The raging of Caitriona dominates the book, though when she isn’t speaking this way, she obsesses about the cross that Patrick is supposed to put on her grave but has not done so yet. It must be, she insists, of Connemara marble, with an Irish inscription. Hers is only one of the many voices: there’s Coly the illiterate storyteller, Dotie the sentimental woman who wishes she could have been buried in her hometown far away, Breed Terry who just wants to lie in peace, newly buried Redser Tom who nearly drives Caitriona crazy by refusing to answer her questions about the world above, a venomous schoolteacher known as the Old Master, Tom the Postman, a French pilot whose plane crashed and was buried in the graveyard (of course he speaks in French), Biddy Sarah the keener, and John Willy who died “of a dicey heart.” They all chatter away without ceasing on their own interests or obsessions.
Of the plot, I will say that Caitriona finds out what happens with the legacies of older sister Baba and Fireside Tom. And eventually Jack the Lad dies, before Nell, arrives in the graveyard, and Caitriona gets her chance to speak to him. The conversation is poignant.
There are no chapters in The Dirty Dust, only sections called Interludes, each including the word “earth”: “The Black Earth,” “The Moulding Earth,” “The Wasting Earth,” “The Good Earth.” Each interlude begins with the chilling words of “the Trumpet of the Graveyard,” a mysterious commentator who sounds for all the world like Qoheleth, the Preacher of the biblical Book of Ecclesiastes, who pronounces all human activities to be “vanity and chasing after the wind.” At the beginning of “The Muck Manuring Earth,” the Trumpet says, “Here in the grave the spool is forever spinning; turning the brightness dark, making the beautiful ugly, and imbricating the alluring golden ringlets of hair with a shading of scum, a wisp of mildew, a hint of rot, a sliver of slime, and a grey haunting of mizzle….” This goes on for several paragraphs.

§

Task brief: Reproduce the stretch of the passage on The Dirty Dust from "The raging of" through "interests or obsessions.", word for word.

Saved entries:
§

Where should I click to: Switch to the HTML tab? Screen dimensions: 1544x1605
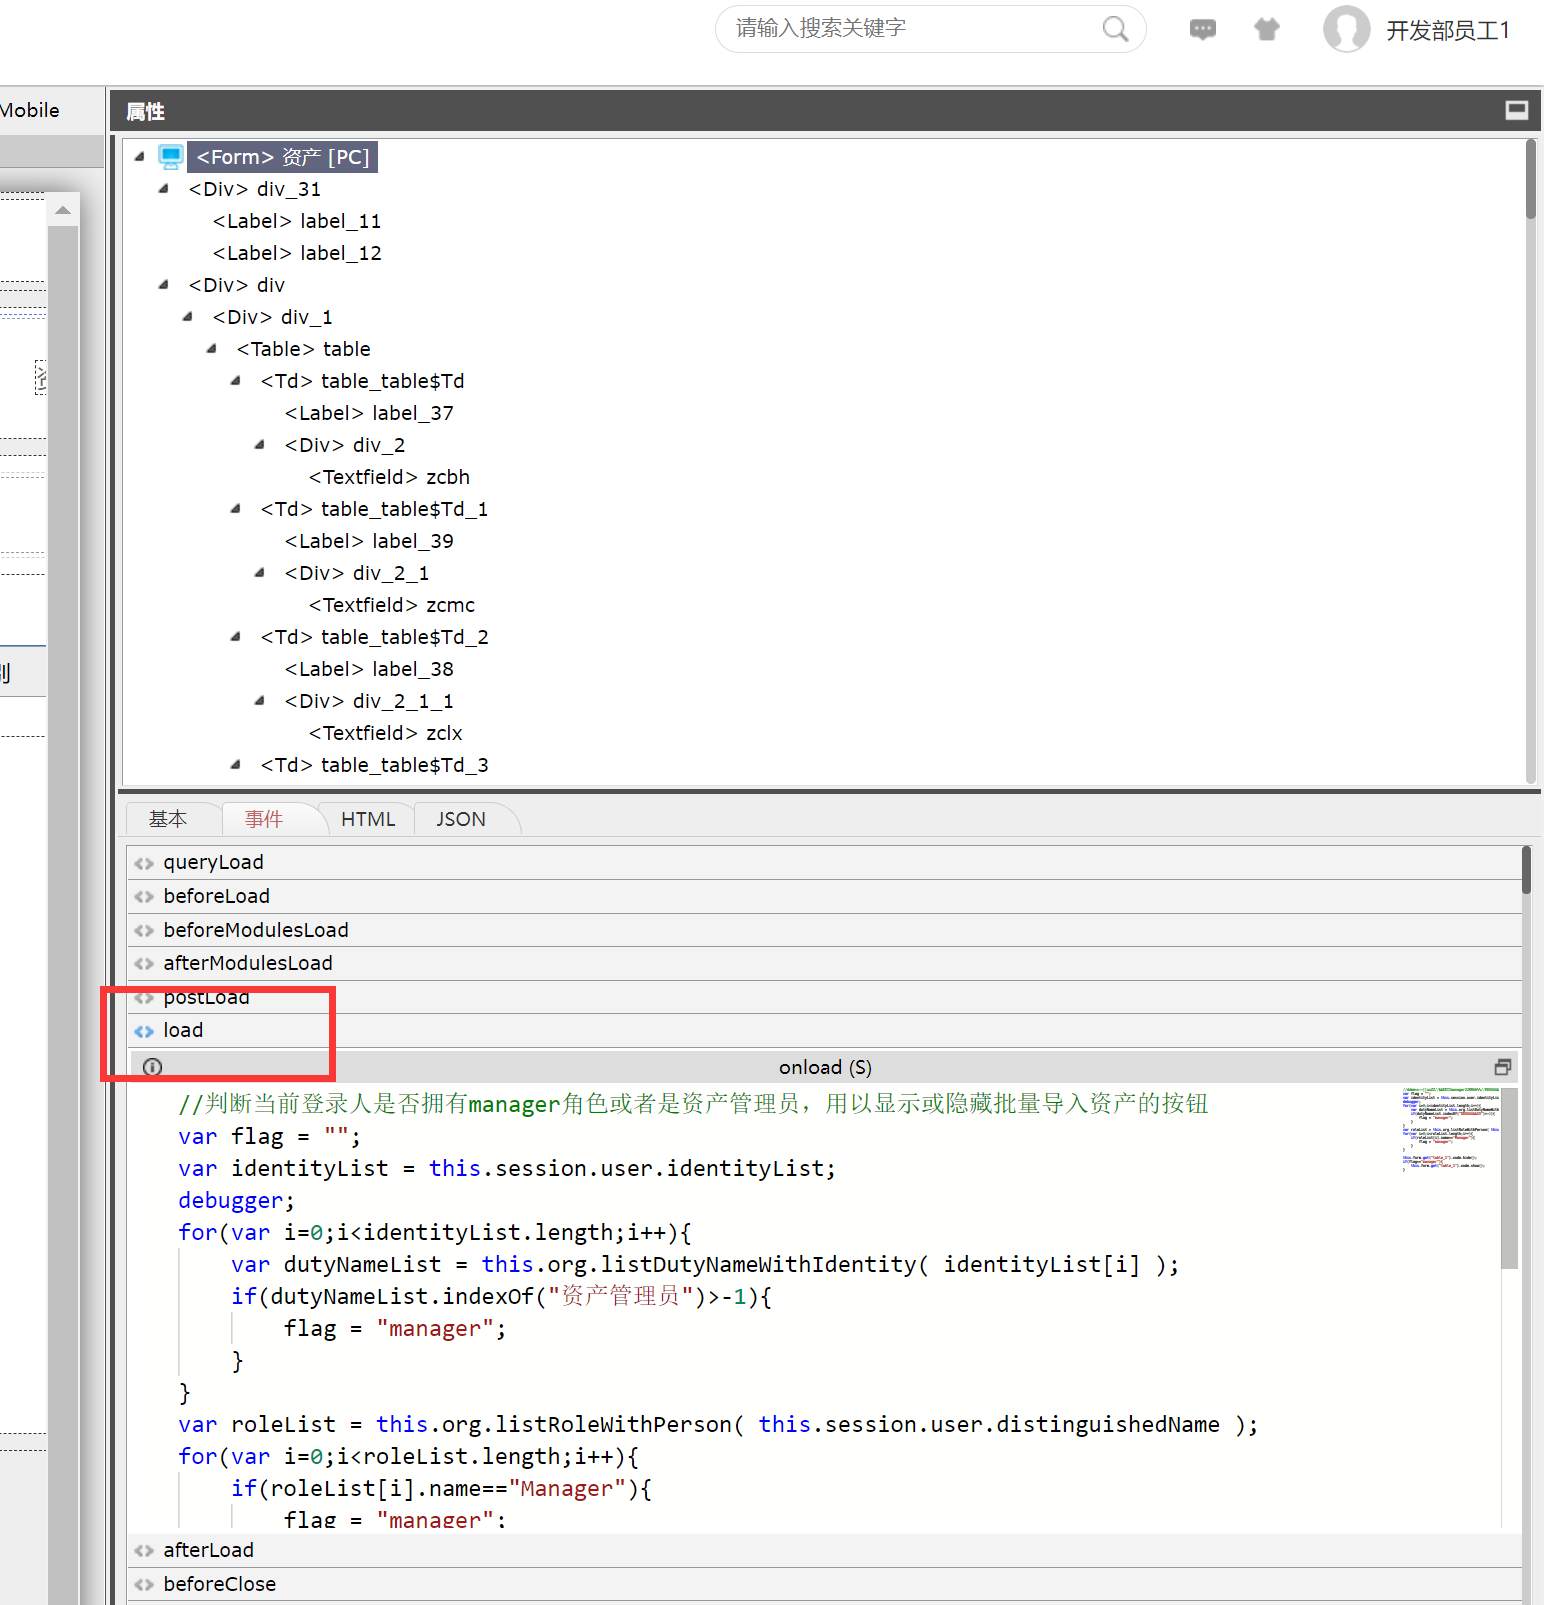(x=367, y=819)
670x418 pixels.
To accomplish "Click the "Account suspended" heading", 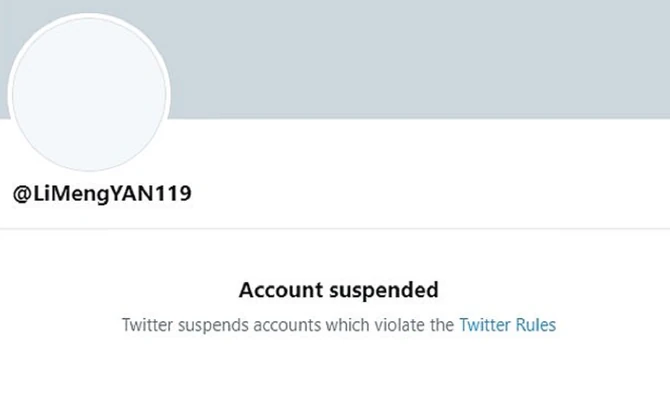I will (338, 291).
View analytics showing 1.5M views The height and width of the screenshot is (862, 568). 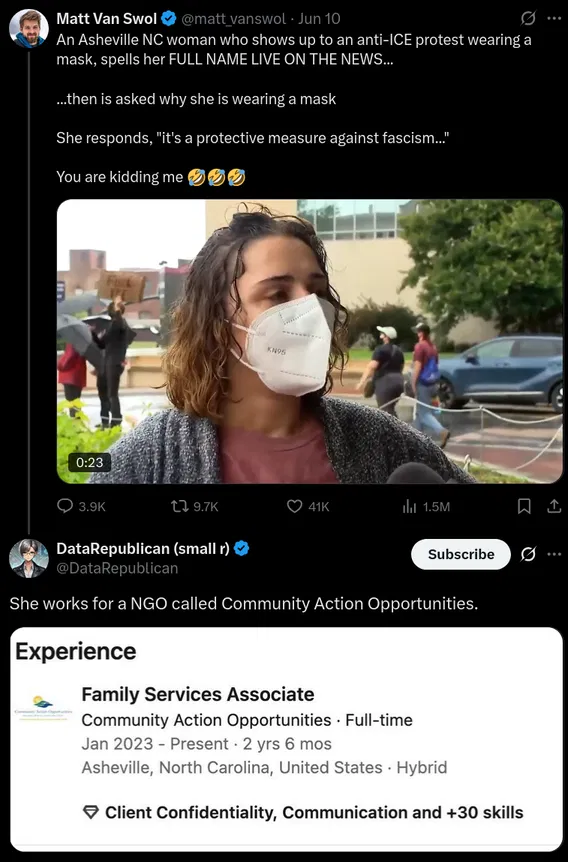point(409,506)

§

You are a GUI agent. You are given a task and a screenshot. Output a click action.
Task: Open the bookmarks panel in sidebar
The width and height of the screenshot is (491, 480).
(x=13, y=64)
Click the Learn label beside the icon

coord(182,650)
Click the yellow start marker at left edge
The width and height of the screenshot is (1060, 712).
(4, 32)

§

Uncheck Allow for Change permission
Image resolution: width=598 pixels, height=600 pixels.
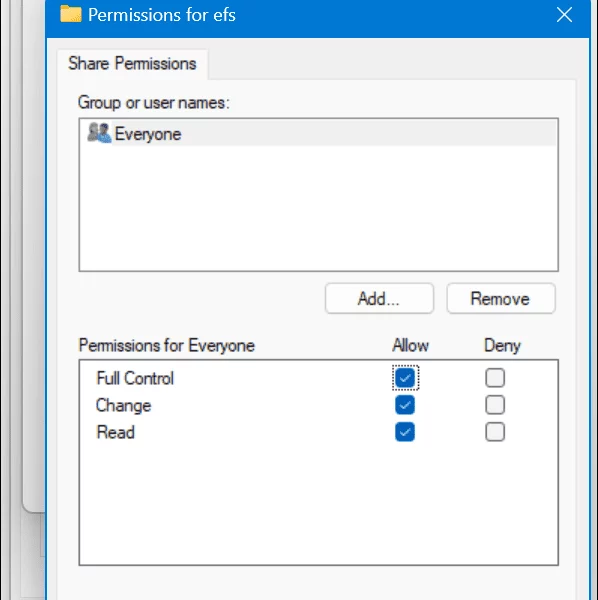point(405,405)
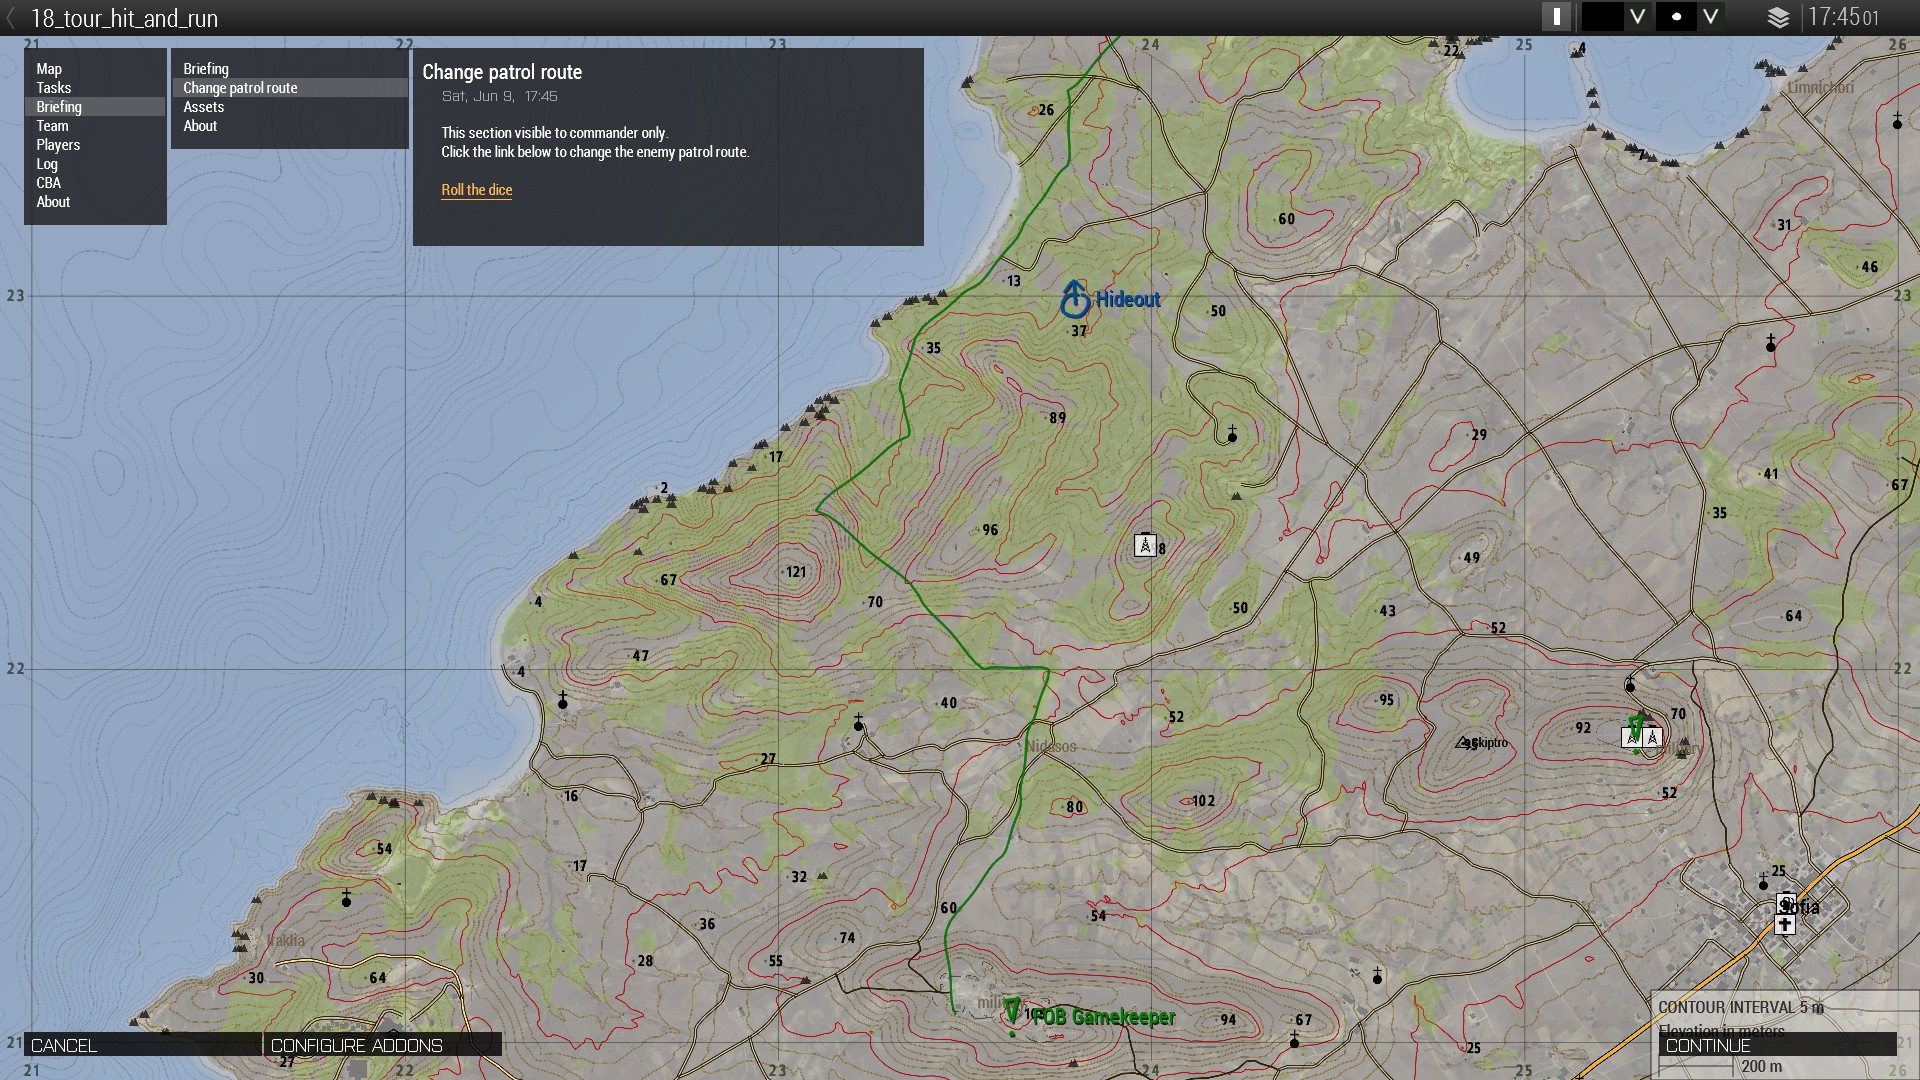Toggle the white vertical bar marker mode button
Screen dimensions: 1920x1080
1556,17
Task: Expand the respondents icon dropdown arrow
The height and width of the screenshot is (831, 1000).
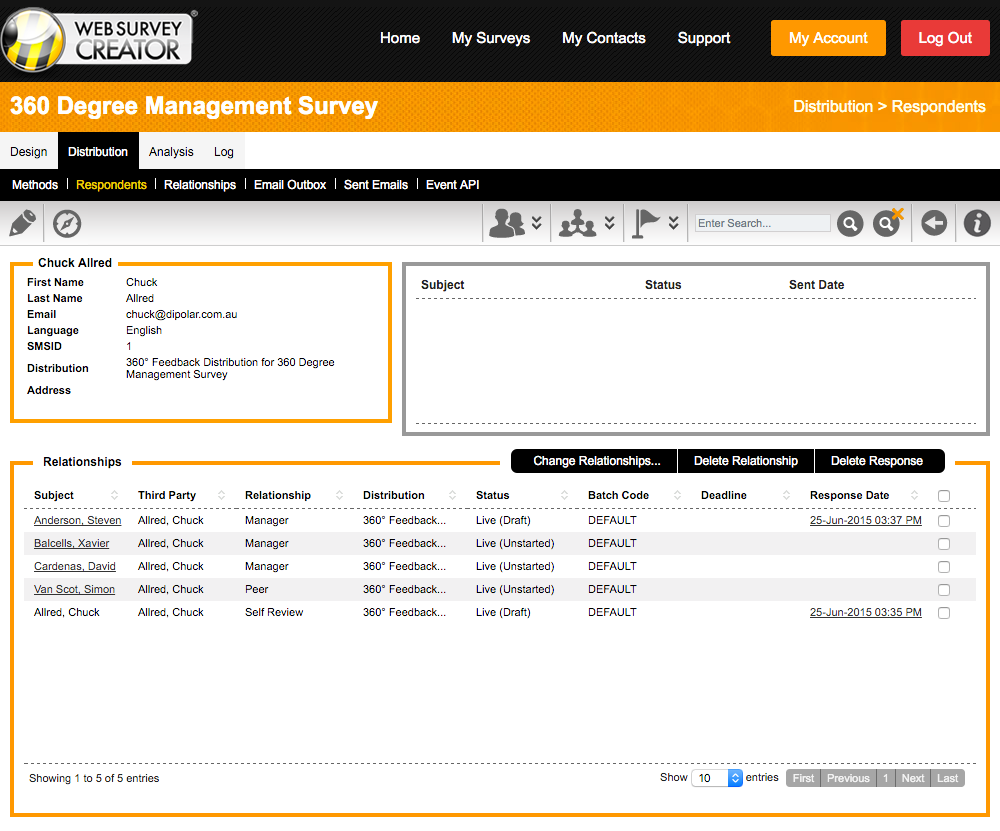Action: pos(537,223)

§

Problem solution:
The raging of Caitriona dominates the book, though when she isn’t speaking this way, she obsesses about the cross that Patrick is supposed to put on her grave but has not done so yet. It must be, she insists, of Connemara marble, with an Irish inscription. Hers is only one of the many voices: there’s Coly the illiterate storyteller, Dotie the sentimental woman who wishes she could have been buried in her hometown far away, Breed Terry who just wants to lie in peace, newly buried Redser Tom who nearly drives Caitriona crazy by refusing to answer her questions about the world above, a venomous schoolteacher known as the Old Master, Tom the Postman, a French pilot whose plane crashed and was buried in the graveyard (of course he speaks in French), Biddy Sarah the keener, and John Willy who died “of a dicey heart.” They all chatter away without ceasing on their own interests or obsessions.